- A scene from Come Back, Little Sheba: (l–r) Carrie Fisher, Joanne Woodward and Laurence Olivier
- Directed by: Silvio Narizzano
- Based on: Come Back, Little Sheba by William Inge
- Original air date: 31 December 1977
- Running time: 91 minutes

= Come Back, Little Sheba (Laurence Olivier Presents) =

"Come Back, Little Sheba" is a 1977 videotaped television film production of the play of the same name by William Inge produced by Granada Television as part of the anthology series Laurence Olivier Presents transmitted in the UK by ITV on 1 January 1978. The selected plays were intended to represent "the best" in 20th Century theatre, staged for television.

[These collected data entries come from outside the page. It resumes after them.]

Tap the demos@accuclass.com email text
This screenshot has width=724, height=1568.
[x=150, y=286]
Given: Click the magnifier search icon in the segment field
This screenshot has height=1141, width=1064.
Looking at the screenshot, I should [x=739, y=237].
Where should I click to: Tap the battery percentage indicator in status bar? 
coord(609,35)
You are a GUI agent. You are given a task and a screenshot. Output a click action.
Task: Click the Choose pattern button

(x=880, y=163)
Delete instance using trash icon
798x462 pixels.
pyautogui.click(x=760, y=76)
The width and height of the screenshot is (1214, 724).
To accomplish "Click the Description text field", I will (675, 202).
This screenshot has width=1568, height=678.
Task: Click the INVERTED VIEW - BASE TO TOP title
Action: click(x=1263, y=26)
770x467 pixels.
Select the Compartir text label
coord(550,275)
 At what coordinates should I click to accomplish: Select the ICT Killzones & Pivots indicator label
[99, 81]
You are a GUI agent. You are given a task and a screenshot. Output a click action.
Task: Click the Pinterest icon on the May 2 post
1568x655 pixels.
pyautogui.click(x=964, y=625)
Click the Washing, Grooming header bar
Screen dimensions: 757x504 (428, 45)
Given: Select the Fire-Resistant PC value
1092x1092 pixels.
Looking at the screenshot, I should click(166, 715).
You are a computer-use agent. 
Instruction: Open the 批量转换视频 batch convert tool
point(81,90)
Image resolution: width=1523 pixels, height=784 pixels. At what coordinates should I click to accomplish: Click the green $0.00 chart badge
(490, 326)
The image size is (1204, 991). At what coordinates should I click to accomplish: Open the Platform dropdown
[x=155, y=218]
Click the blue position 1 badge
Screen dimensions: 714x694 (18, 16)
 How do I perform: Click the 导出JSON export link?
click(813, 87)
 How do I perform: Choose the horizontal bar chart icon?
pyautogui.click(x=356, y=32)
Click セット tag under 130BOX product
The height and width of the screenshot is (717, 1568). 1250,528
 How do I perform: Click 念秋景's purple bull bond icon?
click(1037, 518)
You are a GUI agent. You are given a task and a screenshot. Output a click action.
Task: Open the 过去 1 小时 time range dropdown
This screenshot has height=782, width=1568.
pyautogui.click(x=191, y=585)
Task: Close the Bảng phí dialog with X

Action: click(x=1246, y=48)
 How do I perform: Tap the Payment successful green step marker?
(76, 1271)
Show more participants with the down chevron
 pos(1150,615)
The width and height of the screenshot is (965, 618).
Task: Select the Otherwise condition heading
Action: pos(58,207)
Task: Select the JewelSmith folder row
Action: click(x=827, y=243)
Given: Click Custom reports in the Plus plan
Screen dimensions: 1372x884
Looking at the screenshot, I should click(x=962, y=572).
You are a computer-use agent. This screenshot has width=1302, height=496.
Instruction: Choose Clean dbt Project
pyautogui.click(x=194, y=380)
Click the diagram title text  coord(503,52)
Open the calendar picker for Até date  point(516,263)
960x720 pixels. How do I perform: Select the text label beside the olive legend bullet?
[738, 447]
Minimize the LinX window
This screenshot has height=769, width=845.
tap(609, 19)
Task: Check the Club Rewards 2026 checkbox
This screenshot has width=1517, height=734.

It aired in the United States on NBC on 31 December 1977.

The original play premiered on Broadway in 1950 and was subsequently filmed in 1952. In this version, the cast is led by Laurence Olivier as Doc Delaney and Joanne Woodward as Lola, and features Carrie Fisher as Marie, Patience Collier as Mrs. Coffman, Jay Benedict as Bruce, and Nicholas Campbell as Turk. It was directed by Silvio Narizzano.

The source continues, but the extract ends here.